I'm reading John Kruschke's "Doing Bayesian Data Analysis" slides, but actually have a question about his interpretation of t-tests and/or the whole null-hypothesis significance testing framework. He argues that p-values are ill-defined because they depend on the investigator's intentions.
In particular, he gives an example (pages 3-6) of two labs that collect identical data sets comparing two treatments. One lab commits to collect data from 12 subjects (6 per condition), while the other collects data for a fixed duration, which also happens to yield 12 subjects. According to the slides, the critical $t$-value for $p<0.05$ differs between these two data collection schemes: $t_{\textrm{crit}}=2.33$ for the former, but $t_{\textrm{crit}}=2.45$ for the latter!

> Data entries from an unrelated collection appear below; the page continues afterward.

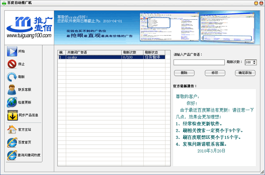Screen dimensions: 265x175
Task: Click the Delete (删除) button
Action: [184, 73]
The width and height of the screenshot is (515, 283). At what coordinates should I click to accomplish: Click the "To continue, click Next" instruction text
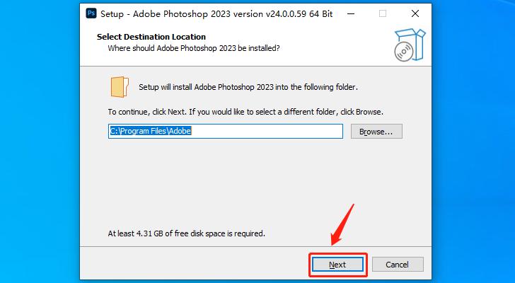245,112
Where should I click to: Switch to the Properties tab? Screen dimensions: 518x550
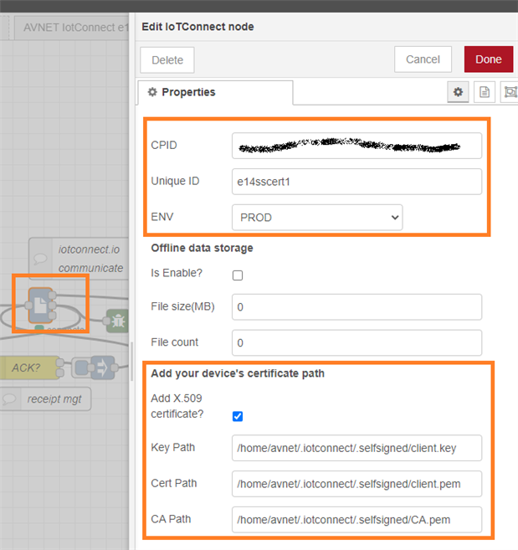(215, 92)
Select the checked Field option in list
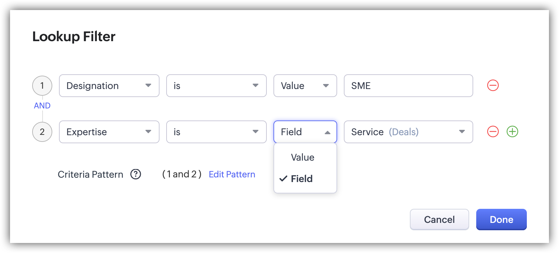This screenshot has height=253, width=559. click(x=302, y=179)
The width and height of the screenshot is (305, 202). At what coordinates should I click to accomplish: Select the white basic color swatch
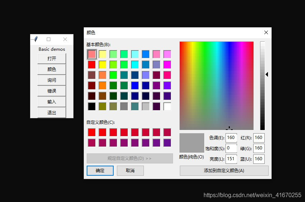[x=167, y=107]
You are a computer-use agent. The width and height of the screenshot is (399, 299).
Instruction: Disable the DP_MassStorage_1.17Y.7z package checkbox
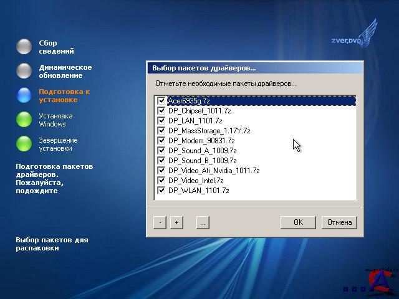[162, 130]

A blog post--which I now cannot find--suggested that the fixed-duration scenario has more degrees of freedom since they could have collected data from 11, 13, or any other number of subjects, while the fixed-N scenario, by definition, has $N=12$.

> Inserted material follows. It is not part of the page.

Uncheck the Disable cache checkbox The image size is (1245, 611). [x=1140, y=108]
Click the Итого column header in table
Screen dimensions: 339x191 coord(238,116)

Could someone please explain to me:
Why the critical value would differ between these conditions?
(Assuming it's an issue) How one would go about correcting/comparing for the effects of different stopping criteria?
I know that setting the stopping criteria based on significance (e.g., sample until $p<0.05$) can inflate the chances of a Type I error, but that doesn't seem to be going on here, since neither stopping rule depends on the outcome of the analysis.